Filtering anything more specific than /24
Today I learned that not all ISP’s filter their announcements to include routes only up to /24. I found this out the hard way when an issue with the number of routes on a Brocade MLX caused me to further analyze the routes we are receiving from both transit providers and peering points. From some peering points, we were receiving up to /27′s. This cause me to have to go in and do some manual configuration, which I guess would have been needed anyway. So here is what I did to correct the issue. For most providers or peering points, we use a named route-map. In the case of say Global Crossing, we would have GBLX-IN, which would look something like this:
route-map GBLX-IN permit 20
set metric 50
set local-preference 50
set community 65501:1000 additive
Of course, the problem with this is that we are working on the assumption that GBLX is filtering their routes to not include anything smaller than a /24. While this may be the case, do you want to leave that up to them to forget? This was the lesson I learned today.
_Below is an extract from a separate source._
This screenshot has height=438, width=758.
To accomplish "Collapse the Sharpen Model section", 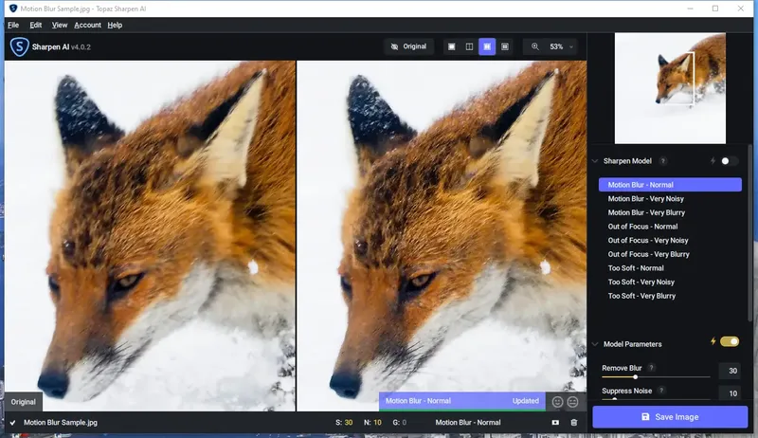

So in order to correct this issue, a prefix-list was in order to match upon prefix-length within my route-map in order to accept nothing longer than /24.
ip prefix-list max24 permit 0.0.0.0/0 ge 8 le 24
ip prefix-list max24 permit 0.0.0.0/0 ge 8 le 24
!
route-map GBLX-IN permit 20
match ip address prefix-list max24
set metric 50
set local-preference 45
set community 65501:1000 additive
The prefix list matches any prefix which is at least a /8 and up to /24. This means that we are accepting anything between those two and the 0.0.0.0/0 means it will match any prefix, we only care about the mask length. Another important note is that because the statement with the prefix-list is a permit, we also needed to have this on the permit line within our route-map.